→ **TASK SET**
1) In the PII tagging notebook below, rewrite the cell beginning "df = pd.concat([df1, df2])" as a short list of the steps it performs.
2) In the PII tagging notebook below, which pretrained tokenizer is loaded?
3) Pick up the PII tagging notebook below after its final line and write the next few lines of code.

→ **SELECTED PASSAGE**

____

In [None]:
!pip install datasets
!pip install seqeval
!pip install -U accelerate
!pip install -U transformers
!pip install -U accelerate
!pip install -U transformers

In [5]:
import os
os.environ["CUDA_DEVICE_ORDER"]="PCI_BUS_ID"
os.environ["CUDA_VISIBLE_DEVICES"]="3"

import torch
import json
import numpy as np
import pandas as pd
import nltk
import random
import itertools
import collections
import datasets
from tqdm.notebook import tqdm
from transformers import AutoTokenizer, AutoModelForTokenClassification, TrainingArguments, Trainer, DataCollatorForTokenClassification

In [6]:
df1 = pd.read_json("data/english_balanced_10k.jsonl", lines=True)
df2 = pd.read_json("data/PII43k_original.jsonl", lines=True)

In [7]:
df = pd.concat([df1, df2]).reset_index(drop=True)
df = df.rename(columns={
    "Masked text" : "target_text",
    "Unmasked text": "source_text",
    "Tokenised Masked text": "tokenized_text",
    "Tokensised Unmasked text": "ner_tags", 
}) 
# df = df.drop_duplicates()
df = df.dropna().reset_index(drop=True)

In [None]:
df

In [9]:
nt = df.ner_tags.tolist()
nt = list(itertools.chain.from_iterable(nt)) 
nt = collections.Counter(nt) 
all_labels = list(nt.keys()) 

In [10]:
source_texts = df.source_text.tolist()
target_texts = df.target_text.tolist()
tokenized_texts = df.tokenized_text.tolist()
ner_tags = df.ner_tags.tolist()

In [None]:
len(all_labels)

In [None]:
source_texts[0]

In [None]:
target_texts[0]

In [None]:
tokenizer = AutoTokenizer.from_pretrained("distilbert-base-uncased") 

In [None]:
## checking if the tokens align
i = random.randint(0, len(source_texts))
x0 = tokenizer.convert_ids_to_tokens(tokenizer(source_texts[i])['input_ids'])
x0.pop(0)  # CLS is not present in the dataset
for t in zip(x0, tokenized_texts[i]):
    print(t)

In [None]:
# Checking if the tokens align with tags
# i = random.randint(0, len(target_texts))
for t in zip(ner_tags[i], tokenized_texts[i]):
    print(t)

In [None]:
# Create label dict
label2id = dict([(value,key) for key, value in enumerate(all_labels)])
id2label = dict(map(reversed, label2id.items()))

label2id, id2label

In [None]:
for j in tqdm(range(len(ner_tags))):
    tags = ner_tags[j]
    for i in range(len(tags)):
        for k,v in label2id.items():
            if tags[i] == k:
                tags[i] = v
    ner_tags[j] = tags
df.ner_tags = ner_tags

In [None]:
ner_tags[0]

In [20]:
df[['source_words']] = "source_words"
source_words = [text.split(" ") for text in source_texts]
df.source_words = source_words

In [21]:
# removing rows where the len(tokenized_texts[i]) does not match len(ner_tags[i])
idx = [i for i in range(len(ner_tags)) if len(tokenized_texts[i]) != len(ner_tags[i])]
df = df.drop(index=idx).reset_index(drop=True)

In [None]:
dataset = datasets.Dataset.from_pandas(df)
dataset

In [23]:
def align_labels(example):
    tokenized_input = tokenizer(example["tokenized_text"], is_split_into_words=True)
    word_ids = tokenized_input.word_ids()

____

→ **SUPPLIED ENTRIES**
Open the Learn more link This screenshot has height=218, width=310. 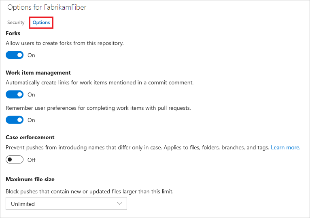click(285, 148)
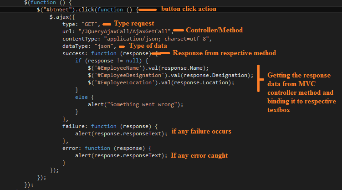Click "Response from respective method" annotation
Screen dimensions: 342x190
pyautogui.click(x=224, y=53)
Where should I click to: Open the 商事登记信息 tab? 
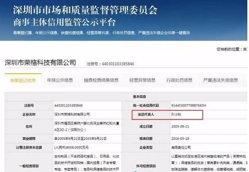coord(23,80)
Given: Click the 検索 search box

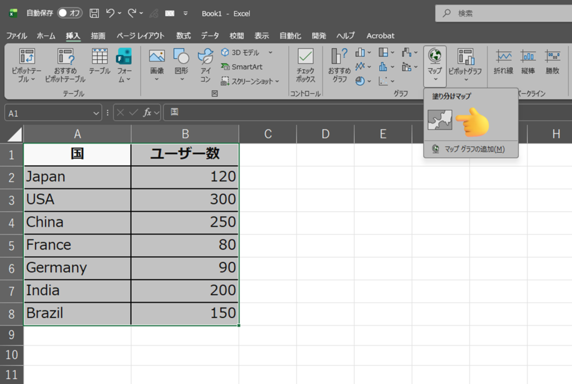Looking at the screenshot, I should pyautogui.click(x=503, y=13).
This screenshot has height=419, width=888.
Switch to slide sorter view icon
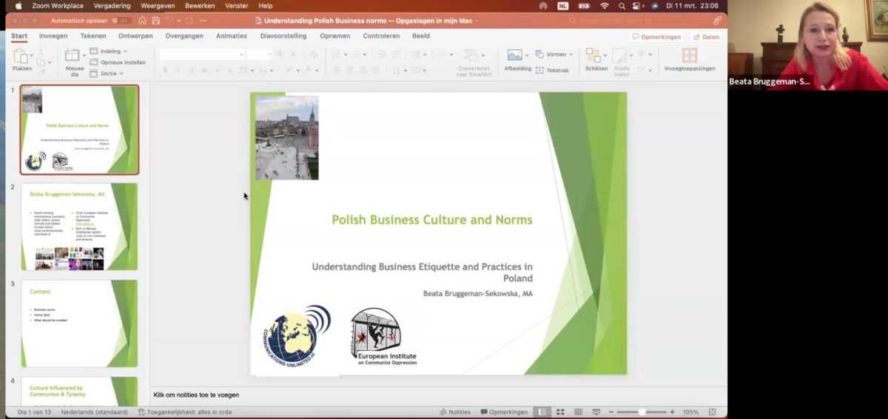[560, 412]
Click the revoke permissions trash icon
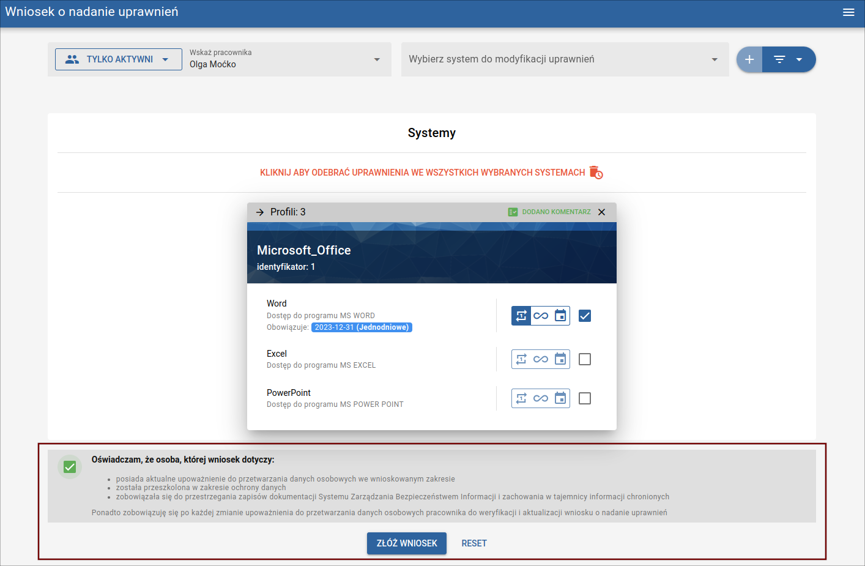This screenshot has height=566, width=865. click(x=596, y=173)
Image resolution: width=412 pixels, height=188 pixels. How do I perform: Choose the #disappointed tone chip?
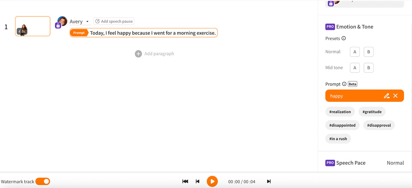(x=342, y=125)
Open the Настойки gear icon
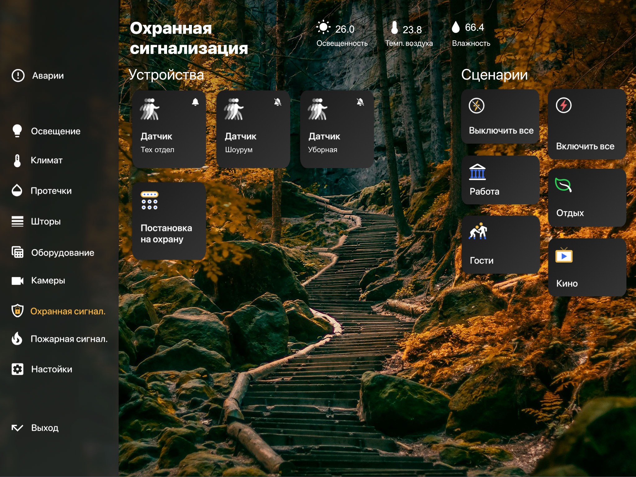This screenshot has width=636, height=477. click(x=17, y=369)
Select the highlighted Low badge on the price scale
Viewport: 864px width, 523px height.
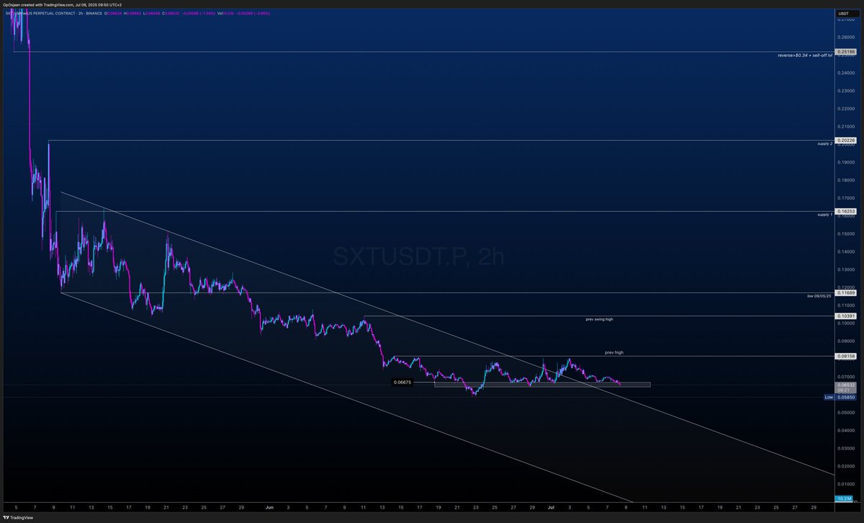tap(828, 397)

____

→ **WRITTEN ANSWERS**
1)
- Joins df1 and df2 into one DataFrame and resets the index.
- Renames four columns: "Masked text" to target_text, "Unmasked text" to source_text, "Tokenised Masked text" to tokenized_text, and "Tokensised Unmasked text" to ner_tags.
- Removes rows with missing values and resets the index again. A line that would drop duplicates is commented out.

2) "distilbert-base-uncased"

3)
    aligned_labels = [-100 if i is None else example["ner_tags"][i] for i in word_ids]
    tokenized_input['labels'] = aligned_labels
    return tokenized_input

In [None]:
al = align_labels(dataset[0])
print(len(al['input_ids']), len(al['attention_mask']), len(al['labels']))

In [25]:
label_all_tokens = True
def tokenize_and_align_labels(examples):
    tokenized_inputs = tokenizer(examples["tokenized_text"], is_split_into_words=True)

    labels = []
    for i, label in enumerate(examples["ner_tags"]):
        word_ids = tokenized_inputs.word_ids(i)
        previous_word_idx = None
        label_ids = []
        for word_idx in word_ids:
            # Special tokens have a word id that is None. We set the label to -100 so they are automatically
            # ignored in the loss function.
            if word_idx is None:
                label_ids.append(-100)
            # We set the label for the first token of each word.
            elif word_idx != previous_word_idx:
                label_ids.append(label[word_idx])
            # For the other tokens in a word, we set the label to either the current label or -100, depending on
            # the label_all_tokens flag.
            else:
                label_ids.append(label[word_idx] if label_all_tokens else -100)
            previous_word_idx = word_idx

        labels.append(label_ids)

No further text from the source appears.